It is denoted by mol and is used in chemistry to measure quantities of atoms or molecules.
Example:1 mol of oxygen gas contains 6.022 × 10²³ oxygen molecules.
(ii) Compounds: Compounds are substances made up of two or more different elements that are chemically bonded together.
They can be broken down into simpler substances through chemical reactions.
Example:Water (H2O) is a compound made up of two hydrogen atoms and one oxygen atom that are chemically bonded together.
(iii) Molecular Mass: The molecular mass of a compound is the sum of the atomic masses of all the atoms in the molecule.
It is expressed in atomic mass units (amu) or grams per mole.
Example:The molecular mass of water (H2O) is 18.015 amu.
(iv) Types of Mixture: A mixture is a combination of two or more substances that are not chemically combined.
There are two types of mixtures - homogeneous and heterogeneous.
Example:A homogeneous mixture is a solution, such as saltwater, where the solute (salt) is evenly distributed in the solvent (water).

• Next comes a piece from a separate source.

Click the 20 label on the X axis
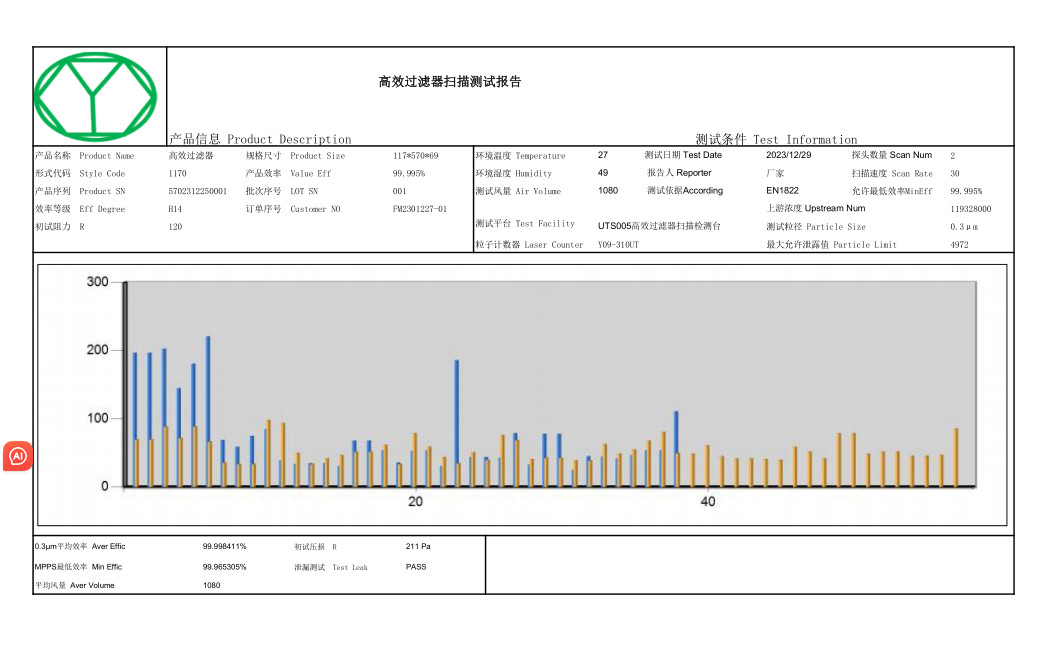Image resolution: width=1046 pixels, height=650 pixels. (x=415, y=501)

A heterogeneous mixture is a mixture that is not evenly distributed, such as oil and water.
(v) Free Radical: A free radical is an atom or molecule that has an unpaired electron in its outer shell and is highly reactive. They can be both harmful and helpful to the human body.
Example:A common free radical is the hydroxyl radical (OH·) that is formed by the body during metabolism.
(vi) Gram formula mass: The gram formula mass is the sum of the atomic masses of all the atoms in a compound.
It is expressed in grams per mole and is used to determine the mass of a certain number of molecules or atoms.
Example:The gram formula mass of water (H2O) is 18.015 g/mol.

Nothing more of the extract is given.